• _Given exercise A_:
From the article on reviewing bank statements, return the stretch from "The law places" through "recover the loss.".
• _Given exercise B_:
Translate this sentence from the article on reviewing bank statements into Spanish: "A significant area of business risk is the embezzlement of funds by a trusted employee."
• _Given exercise C_:
Condense the paragraph of the article on reviewing bank statements that begins "The law places the obligation" into a bulleted list that keeps its main facts.

• _Document segment_:

++++++

We are all taught somewhere near the end of our teenage years about the need to reconcile our bank statements. Some folks are very careful about doing this. Others have the attitude that the bank will let them know when they are overdrawn. But, a relaxed attitude toward this is not appropriate for businesses.

A significant area of business risk is the embezzlement of funds by a trusted employee. It is outside the scope of this article to discuss internal controls in a thorough way. But, we will focus on the risk involved in not properly examining bank statements as soon as they are available for inspection.

The law places the obligation on the bank customer to promptly review bank statements once the bank statements and the returned items are available. Of course, in this day and age, returned items are almost always a scanned image, rather than the actual check. If a forgery or an alteration can be spotted from the examination, the customer has the duty to report it to the bank. If the report is not timely made, the bank may have no liability if the failure to report causes the bank to suffer a loss. This can happen when the report is too late for the bank to move quickly enough against the guilty party to recover the loss.

Another common, and potentially more important, consequence from the failure to examine and report is that a bank generally has no liability for subsequent forgeries or alterations. A bank generally has not liability for subsequent forgeries or alternations made by the same individual that occur after the first statement cycle on which the initial forgery or alteration appeared, provided that the information is made available to the customer, and, provided that it is not timely reported to the bank. This is important because most embezzlement patterns start with small amounts done on an infrequent basis. As forgers become emboldened, the amounts and frequency generally increase as well. Therefore, missing one or two small forgeries in the first statement cycle, and failing to report them to the bank, may absolve the bank from liability for much larger numbers if the embezzlement goes undetected for a period of time. (I have worked on cases where embezzlements went undetected for a period of years, and the amount over time became quite staggering.)

Even if there are other circumstances in play that would still allow a recovery, it should be obvious that the prompt review and reconciliation of bank statements, preferably by personnel who do not have access to a checkbook or the authority to sign checks, is a critical part of financial risk management.

++++++

• _Target position records_:
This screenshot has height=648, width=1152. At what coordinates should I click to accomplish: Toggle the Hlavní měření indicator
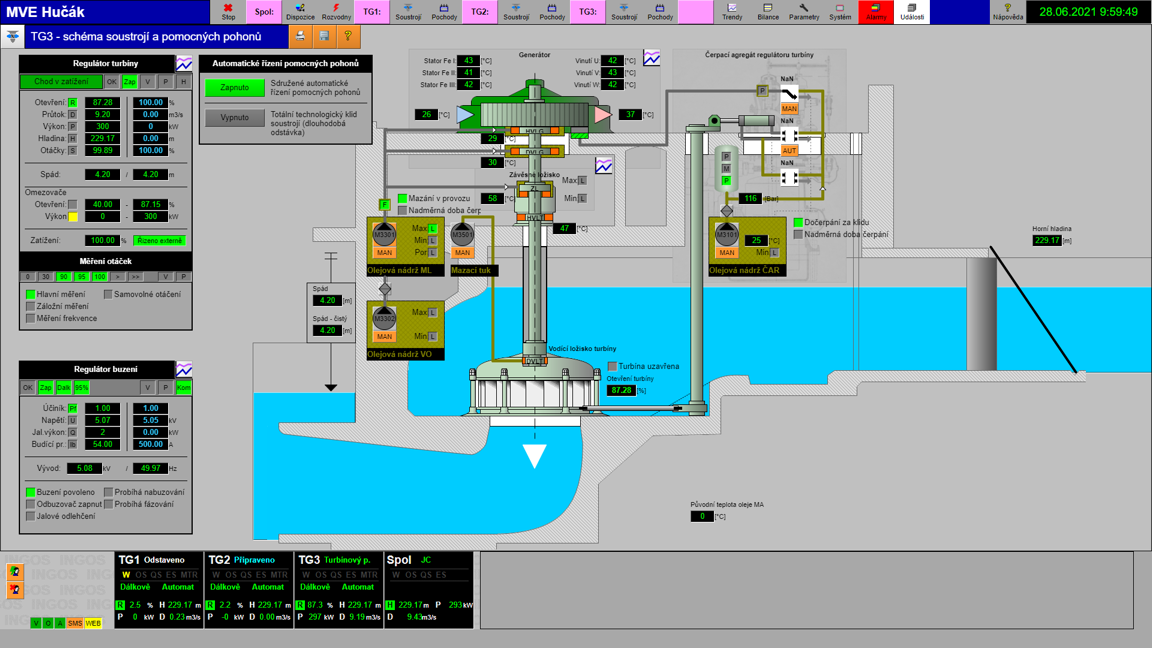click(x=30, y=295)
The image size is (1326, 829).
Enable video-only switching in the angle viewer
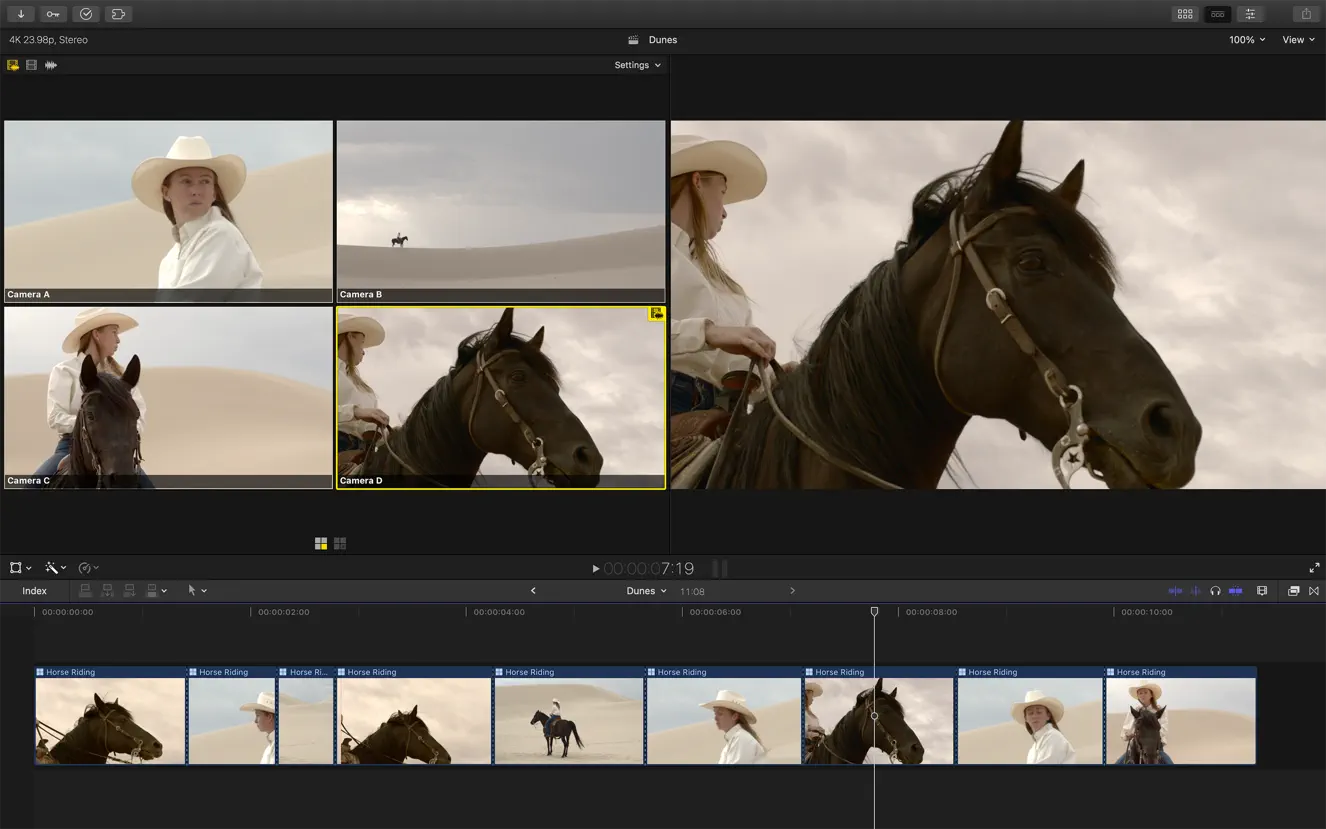31,65
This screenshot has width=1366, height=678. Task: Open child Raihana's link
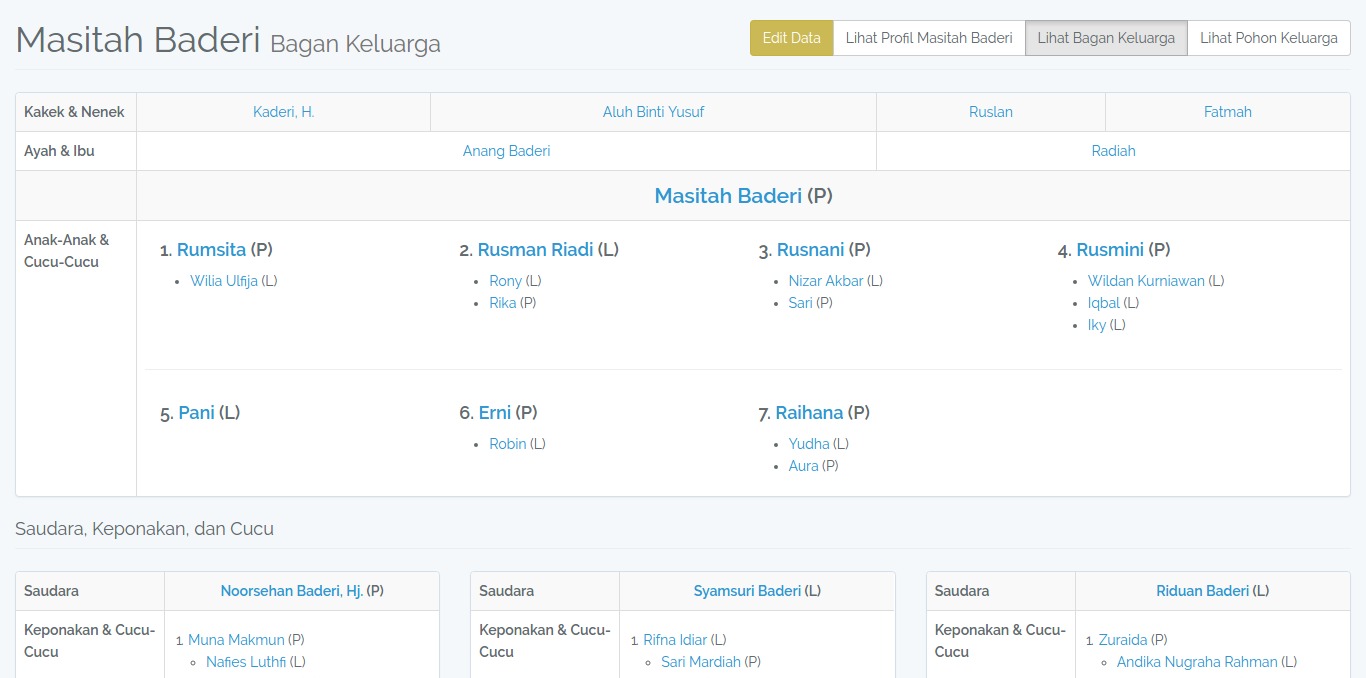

++++++

• _Correct result A_:
The law places the obligation on the bank customer to promptly review bank statements once the bank statements and the returned items are available. Of course, in this day and age, returned items are almost always a scanned image, rather than the actual check. If a forgery or an alteration can be spotted from the examination, the customer has the duty to report it to the bank. If the report is not timely made, the bank may have no liability if the failure to report causes the bank to suffer a loss. This can happen when the report is too late for the bank to move quickly enough against the guilty party to recover the loss.

• _Correct result B_:
Un área significativa de riesgo empresarial es la malversación de fondos por parte de un empleado de confianza.

• _Correct result C_:
- The law requires bank customers to promptly review bank statements and returned items once they are available.
- Returned items today are almost always scanned images rather than actual checks.
- If an examination could reveal a forgery or alteration, the customer must report it to the bank.
- If the report is not timely and the bank suffers a loss as a result, the bank may have no liability.
- This can happen when the report comes too late for the bank to act against the guilty party and recover the loss.